ICC amends rules in a bid to restore balance in ODIs
Barbados: In a bid to restore the balance between bat and ball, the ICC today decided to scrap the batting Powerplays and allow five fielders outside the 30-yard circle in the last ten overs of an innings in one-dayers.
It has also decided to do away with the mandatory requirement of having two fielders in catching position in the first
ten overs in ODIs and said that all “no balls” and not just over stepping by the bowlers will result in a free hit in both ODIs and Twenty20 Internationals.
The rule changes will come into effect for series starting on or after July 5, the ICC said in a media release issued today.
The ICC Board during its Annual Conference here adopted these recommendations which were made by the ICC’s cricket committee headed by the former India captain Anil Kumble in Mumbai this May.
“We have thoroughly reviewed the ODI format after a very successful ICC Cricket World Cup.
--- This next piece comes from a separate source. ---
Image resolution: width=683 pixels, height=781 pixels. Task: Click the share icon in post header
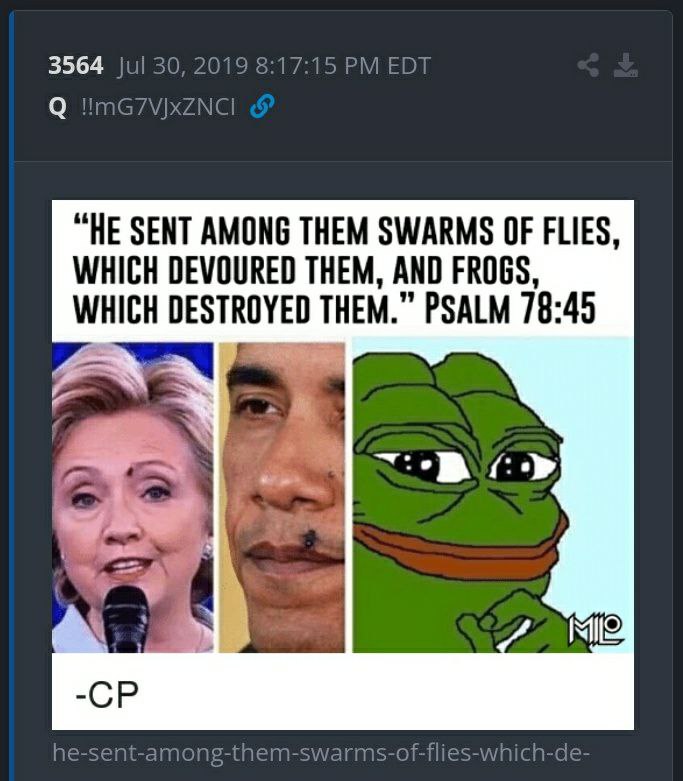588,65
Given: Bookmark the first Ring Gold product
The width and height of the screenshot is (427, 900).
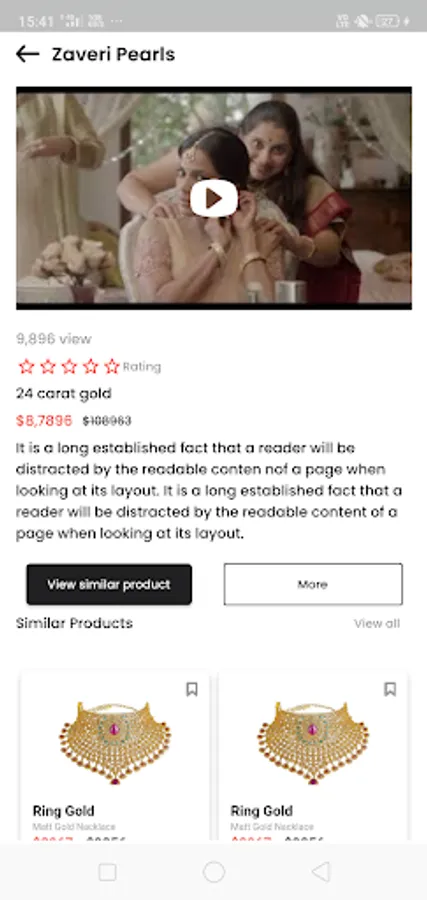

There was no need to make any radical changes to what has proved to be a vibrant and popular format but we wanted to take this opportunity to make the format simpler and easier to follow for the public as well as maintaining a balance between bat and ball,” ICC Chief Executive David Richardson said.
“In making these adjustments, we have tried to ensure that ODI cricket retains the attacking, aggressive and thrilling brand, which has recently become the hallmark of 50-over cricket and sets us on a positive path to the next World Cup in England in 2019.”
The ICC Board also reviewed and adopted the Integrity Working Party’s recommendations to allow a greater role for a central Anti-Corruption Unit and pave the way for greater coordination of preventative and investigative activity around the world with a unified vision to ‘keep cricket clean’.
ICC Chairman N Srinivasan said: “This has been an extensive exercise, which clearly reflects our seriousness, endeavor and commitment to addressing and eradicating the menace of corruption from cricket. The successful implementation of these recommendations will help reduce the threat level but we need to remain vigilant and maintain a zero-tolerance approach.”